Applio provides a wide range of advanced settings to help you achieve the perfect voice conversion.

  • Export Format: Choose the audio format for your converted file (e.g., WAV, FLAC, MP3).
  • Split Audio: This option chops the audio into smaller segments for processing and then stitches them back together at the end. This can be useful for very long audio files to avoid memory issues.
  • Autotune: Applies a gentle autotune effect to the output. This is often recommended for singing conversions.
  • Clean Audio: Uses noise reduction algorithms to clean up the output audio. This is recommended for speech-to-speech conversions.
  • Upscale Audio: Enhances the quality of the output audio. This is useful if your input audio is low quality.
  • Clean Strength: Controls the intensity of the audio cleaning. Higher values are more aggressive but can sometimes introduce compression artifacts.
  • Pitch: Adjusts the pitch of the output. Use negative values to lower the pitch (more masculine) and positive values to raise it (more feminine). A common starting point is -12 for male-to-female and +12 for female-to-male.
  • Filter Radius: Applies a filter to reduce breathiness and other artifacts.
  • Search Feature Ratio: Controls how closely the model searches for matching features in the index file. Higher values can be more accurate but may also introduce artifacts. It’s usually best to leave this at the default value.
  • Volume Envelope: Blends the volume envelope of the output with the original audio’s volume.
  • Protect Voiceless Consonants: Helps to preserve the clarity of consonants and breathing sounds, which can prevent artifacts.
  • Hop Length: Determines how quickly the model adapts to large pitch changes. Smaller values can result in more accurate pitch tracking but require more processing time.
  • Pitch Extraction Algorithm: Choose the algorithm used for pitch detection. rvmpe and crepe are popular choices, but you can experiment to see which one works best for your audio.
  • Embedder Model: Select the embedder model that was used to train your voice model. This must be the same embedder used during training.
  • Formant Shifting: This can be used to make male-to-female and female-to-male conversions sound more natural. You can adjust the Quefrency and Timbre for formant shifting.

You can apply a variety of audio effects to your output file.

  • Reverb: Adds reverberation to the audio.
  • Pitch Shift: Shifts the pitch of the audio in semitones.
  • Limiter: Prevents the audio from clipping.
  • Gain: Adjusts the volume of the audio.
  • Distortion: Adds harmonic distortion to the audio.
  • Chorus: Adds a chorus effect.
  • Bitcrush: Reduces the bit depth of the audio, creating a lo-fi effect.
  • Clipping: Intentionally clips the audio at a certain threshold.
  • Compressor: Reduces the dynamic range of the audio.
  • Delay: Adds an echo effect to the audio.

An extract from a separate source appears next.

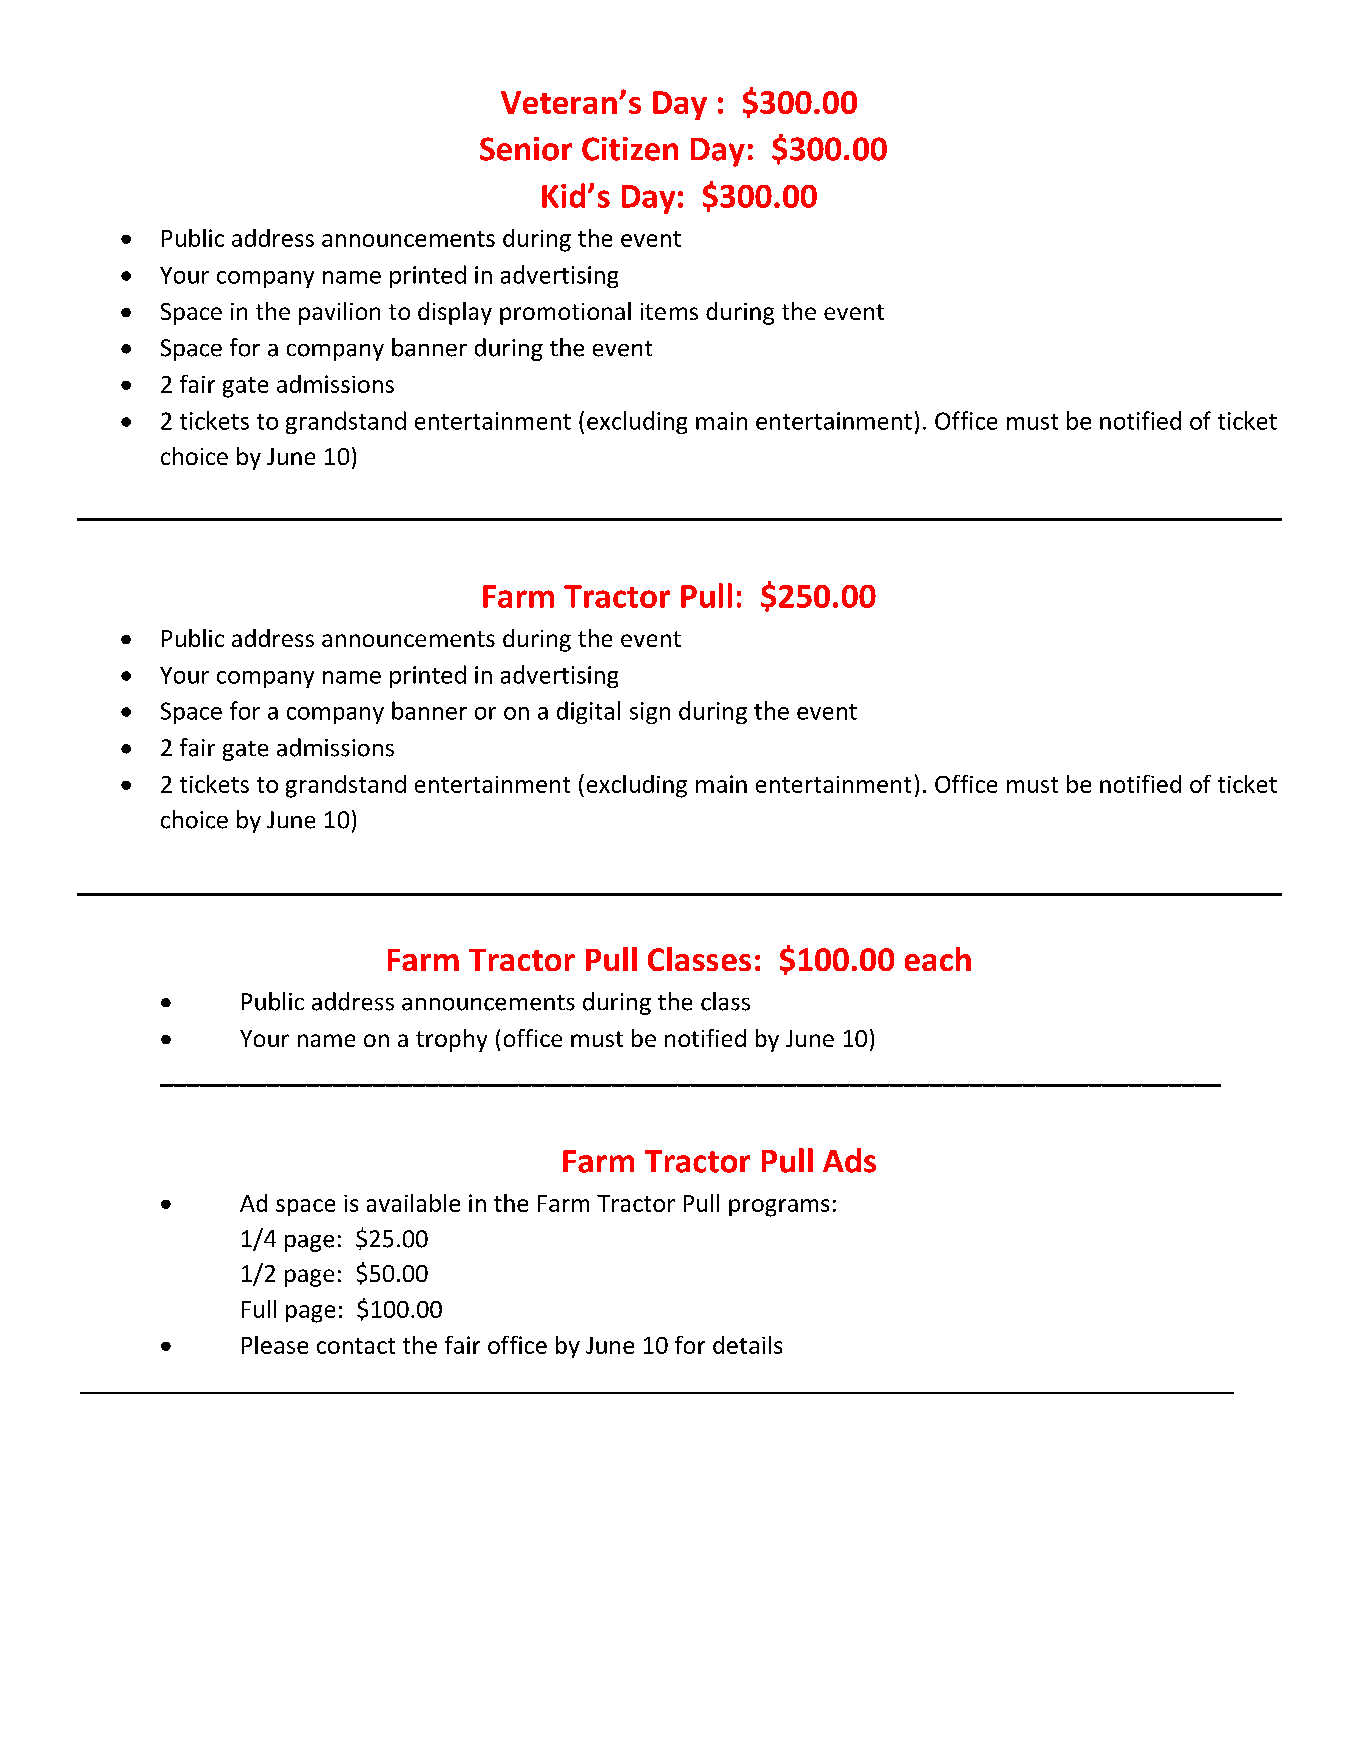 This screenshot has height=1757, width=1358. What do you see at coordinates (650, 713) in the screenshot?
I see `sign` at bounding box center [650, 713].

If your output audio sounds robotic or has artifacts, here are a few things you can try:

  • Improve Input Quality: The better your input audio, the better the output will be.
  • Check Model Training: If you’re using a custom model, it may be undertrained or overtrained.
  • Clean Your Audio: Use a tool like UVR to remove any reverb, background noise, or double vocals from your input audio.
  • Verify Dataset Quality: If your model was trained on a noisy dataset, you’ll need to clean the dataset and retrain the model.
  • Experiment with Settings: Don’t be afraid to experiment with the advanced settings to find the best combination for your specific audio.